Re: Re: McCoy's grasp of error analysis is totally absent.
- From: Ye Old One <usenet@xxxxxxxxx>
- Date: Tue, 11 Apr 2006 22:55:21 GMT
On 11 Apr 2006 14:44:15 -0700, mccoy@xxxxxxxxxx enriched this group
when s/he wrote:
r norman wrote:
On 10 Apr 2006 13:55:16 -0700, mccoy@xxxxxxxxxx wrote:
It's interesting to not the reason surveyers know as much as they do
regarding accuracy and triagulation is because they can actually drive
their car to the site that they are measuring. Hence the methods have
been verified. This is not so with astronomy.
Yes it is. There are several other ways of measuring distance.
Let's continue.
Astronomers have a very different problem.
The biggest problem is that they do not know how far stars are.
Yes they do. That has been worked out.
They
have constructed scenarios as to how they could achieve rough
estimates, but those estimates are based on empty assumptions.
No, the only empty thing is your head.
They can easily measure
angles to a fraction of an arc second and they don't need 0.01%
accuracy.
Interestingly enough nobody around here wants to put forth the distance
of a light year. Compare that to the pitiful distance of the Earth's
orbit from one side to the other and you have error seemingly
compounded.
you hve been told, several times that a Parsec stands for "PARallax of
one arc SECond". Now, remember that the parallax of a star is half the
angular distance a star appears to move against the celestial sphere
due to the orbit of the Earth around the Sun. In other words it is the
angle subtended at a star by the radius of the Earth's orbit. One
parsec is defined to be the distance from the Earth of a star that has
a parallax of 1 arcsecond. It is, therefore, approximately:
360×60×60/(2?) = 206,264.8062 AU or 19,173,511,600,000 miles or
3.26156378 light years
Now, as pointed out by several people, an arcsecond is a large amount
by modern standards. Parallax works out to sever hundred light years
from ground based - any much further from space based telescopes.
In fact an estimate of distance that is only 1% accurate,
even 10% accurate is quite sufficient for most purposes. Hence, the
rules for astronomers are very different. If you measure angles to
0.05 arc second and need 1% accuracy, than you can measure the
distance of a star up to 5 arc second parallax . That is a distance
better know as 5 Parsec which corresponds to about 16 light years.

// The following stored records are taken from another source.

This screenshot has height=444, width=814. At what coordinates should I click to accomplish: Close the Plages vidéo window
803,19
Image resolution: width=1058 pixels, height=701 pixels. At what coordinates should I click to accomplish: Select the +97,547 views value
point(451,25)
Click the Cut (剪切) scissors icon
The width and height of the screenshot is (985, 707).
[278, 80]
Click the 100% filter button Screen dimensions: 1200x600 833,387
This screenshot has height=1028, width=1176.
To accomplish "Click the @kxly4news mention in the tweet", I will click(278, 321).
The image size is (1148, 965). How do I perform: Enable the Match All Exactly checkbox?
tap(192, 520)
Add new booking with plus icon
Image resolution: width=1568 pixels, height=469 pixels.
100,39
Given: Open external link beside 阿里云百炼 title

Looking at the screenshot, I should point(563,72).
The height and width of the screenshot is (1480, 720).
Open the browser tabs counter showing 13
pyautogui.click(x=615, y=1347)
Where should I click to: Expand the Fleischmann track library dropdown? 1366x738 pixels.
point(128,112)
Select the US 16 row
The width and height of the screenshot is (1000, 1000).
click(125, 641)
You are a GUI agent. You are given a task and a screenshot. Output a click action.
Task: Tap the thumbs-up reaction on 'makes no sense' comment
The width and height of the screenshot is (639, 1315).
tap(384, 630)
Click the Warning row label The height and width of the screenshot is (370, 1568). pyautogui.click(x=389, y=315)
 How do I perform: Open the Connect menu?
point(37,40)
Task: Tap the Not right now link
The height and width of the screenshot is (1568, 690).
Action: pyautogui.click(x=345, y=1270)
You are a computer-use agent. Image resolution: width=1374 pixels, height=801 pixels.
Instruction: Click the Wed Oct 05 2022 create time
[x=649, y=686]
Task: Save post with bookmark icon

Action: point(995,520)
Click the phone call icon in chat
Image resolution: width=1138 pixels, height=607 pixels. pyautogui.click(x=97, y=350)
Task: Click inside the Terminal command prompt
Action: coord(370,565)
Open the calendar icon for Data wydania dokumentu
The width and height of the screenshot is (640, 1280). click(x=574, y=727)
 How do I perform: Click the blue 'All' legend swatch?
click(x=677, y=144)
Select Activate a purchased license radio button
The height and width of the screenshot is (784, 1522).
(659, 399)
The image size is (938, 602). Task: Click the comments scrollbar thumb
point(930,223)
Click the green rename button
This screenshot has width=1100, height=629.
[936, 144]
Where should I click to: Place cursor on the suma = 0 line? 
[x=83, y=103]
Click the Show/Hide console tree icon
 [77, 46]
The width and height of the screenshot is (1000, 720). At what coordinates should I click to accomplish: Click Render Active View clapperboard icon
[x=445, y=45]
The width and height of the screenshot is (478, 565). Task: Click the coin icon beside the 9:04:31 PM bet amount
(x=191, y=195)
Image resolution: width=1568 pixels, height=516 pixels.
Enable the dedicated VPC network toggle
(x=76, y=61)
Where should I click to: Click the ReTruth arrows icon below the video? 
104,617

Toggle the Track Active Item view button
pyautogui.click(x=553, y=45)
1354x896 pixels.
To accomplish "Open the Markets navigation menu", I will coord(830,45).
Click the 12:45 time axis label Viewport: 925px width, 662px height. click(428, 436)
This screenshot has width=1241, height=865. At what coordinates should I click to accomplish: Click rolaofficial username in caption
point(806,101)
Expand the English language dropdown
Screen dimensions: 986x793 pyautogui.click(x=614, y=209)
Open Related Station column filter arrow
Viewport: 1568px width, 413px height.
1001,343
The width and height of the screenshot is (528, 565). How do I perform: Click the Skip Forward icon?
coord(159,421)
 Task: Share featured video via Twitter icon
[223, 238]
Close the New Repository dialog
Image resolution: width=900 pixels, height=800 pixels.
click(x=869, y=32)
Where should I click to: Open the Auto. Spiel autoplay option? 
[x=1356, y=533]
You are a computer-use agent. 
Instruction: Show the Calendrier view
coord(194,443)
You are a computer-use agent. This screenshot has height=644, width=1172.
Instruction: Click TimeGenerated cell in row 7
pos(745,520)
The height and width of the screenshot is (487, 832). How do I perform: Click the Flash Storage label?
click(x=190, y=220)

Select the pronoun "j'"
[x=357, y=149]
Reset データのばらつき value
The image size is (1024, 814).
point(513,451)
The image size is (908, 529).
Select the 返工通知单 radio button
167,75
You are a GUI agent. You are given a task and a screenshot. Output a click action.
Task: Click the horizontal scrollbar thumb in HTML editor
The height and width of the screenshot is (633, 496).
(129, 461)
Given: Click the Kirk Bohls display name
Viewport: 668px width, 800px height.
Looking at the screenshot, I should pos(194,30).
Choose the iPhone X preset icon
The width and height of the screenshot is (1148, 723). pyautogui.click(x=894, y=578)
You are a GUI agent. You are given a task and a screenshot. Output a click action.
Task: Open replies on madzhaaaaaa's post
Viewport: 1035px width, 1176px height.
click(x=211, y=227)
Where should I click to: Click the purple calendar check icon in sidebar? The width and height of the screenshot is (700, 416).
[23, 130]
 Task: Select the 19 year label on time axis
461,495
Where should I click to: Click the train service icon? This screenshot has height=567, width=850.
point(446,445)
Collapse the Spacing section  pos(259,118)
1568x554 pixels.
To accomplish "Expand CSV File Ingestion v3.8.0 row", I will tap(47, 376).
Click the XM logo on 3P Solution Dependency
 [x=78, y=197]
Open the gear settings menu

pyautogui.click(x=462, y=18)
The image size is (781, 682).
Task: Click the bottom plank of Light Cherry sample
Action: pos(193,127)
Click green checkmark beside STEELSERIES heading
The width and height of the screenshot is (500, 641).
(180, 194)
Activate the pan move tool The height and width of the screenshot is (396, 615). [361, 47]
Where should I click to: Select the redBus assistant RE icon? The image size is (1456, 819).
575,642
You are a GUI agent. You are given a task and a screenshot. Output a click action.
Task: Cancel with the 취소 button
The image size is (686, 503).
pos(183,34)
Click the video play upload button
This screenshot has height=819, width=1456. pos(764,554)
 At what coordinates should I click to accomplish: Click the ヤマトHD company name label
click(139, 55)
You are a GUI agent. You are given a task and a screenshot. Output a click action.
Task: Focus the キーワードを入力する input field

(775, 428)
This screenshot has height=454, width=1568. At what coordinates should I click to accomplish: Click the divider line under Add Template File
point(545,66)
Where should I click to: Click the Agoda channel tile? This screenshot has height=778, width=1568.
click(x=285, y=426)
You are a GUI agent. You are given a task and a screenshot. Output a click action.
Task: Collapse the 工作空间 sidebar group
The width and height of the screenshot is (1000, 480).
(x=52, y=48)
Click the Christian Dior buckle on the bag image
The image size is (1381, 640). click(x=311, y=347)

If you only need 10% accuracy, you can measure distances out to 160
light years. Frankly I don't know how accurate the angular measurement
is, other people have told you and you could look it up in the back
posts here. But that is what the analysis tells you.
The problem is you can't even estimate what is 10% accuracy. Say that
astronomers have been assuming that a star was 4.4 light years away
when in fact it was 10 light years away. How could this happened?
It can't.
Well, the supposed triangulation attempt was made (and one wonders as
to why it was attempted in the first place), and based on the 10% rate
of acceptance the figure of 4.4 light years is generated. The fact is,
you can't determine accuracy rates unless you can actually measure the
actual rate.
Of course you can.
At least that's how accuracy rates are calculated based
on surveying techniques! What's the difference between some astronomers
and surveyers? Surveyers prove their work and some astronomers keep on
guessing.
Both measure using their instriments - usually several times just to
make sure.
That is, it tells you if you had the slightest grasp of error
analysis.
Incidentally, as so many other people have told you, astronomers do
NOT measure parallax by measuring the angle at which their telescopes
are pointing but by measuring the apparent shift in position of nearby
stars with respect to much more distant "fixed" stars.
You haven't figured it out yet.
True - you haven't.
The fact be told is that these are
complete guesses.
No, acurate measurements.
One assumption based upon another.
No, one measurement based on tried and tested maths.
There isn't much
information that can be conveyed by shifting position of stars.
Its distance can be.
It
becomes even particularly harder when you can't even place your self in
that space. On earth everything has geographical relatedness. In space
information content is sparse. I'd be nice if we could draw a permanent
grid across the universe.
We have.
If this is done automatically then all we
have to do is measure the squares in our solar system and you can
measure anything that is in view (almost I suppose). But in reality
there is just too much empty space inbetween us and the stars. And, to
be sure, that's the only thing that astronomers really know.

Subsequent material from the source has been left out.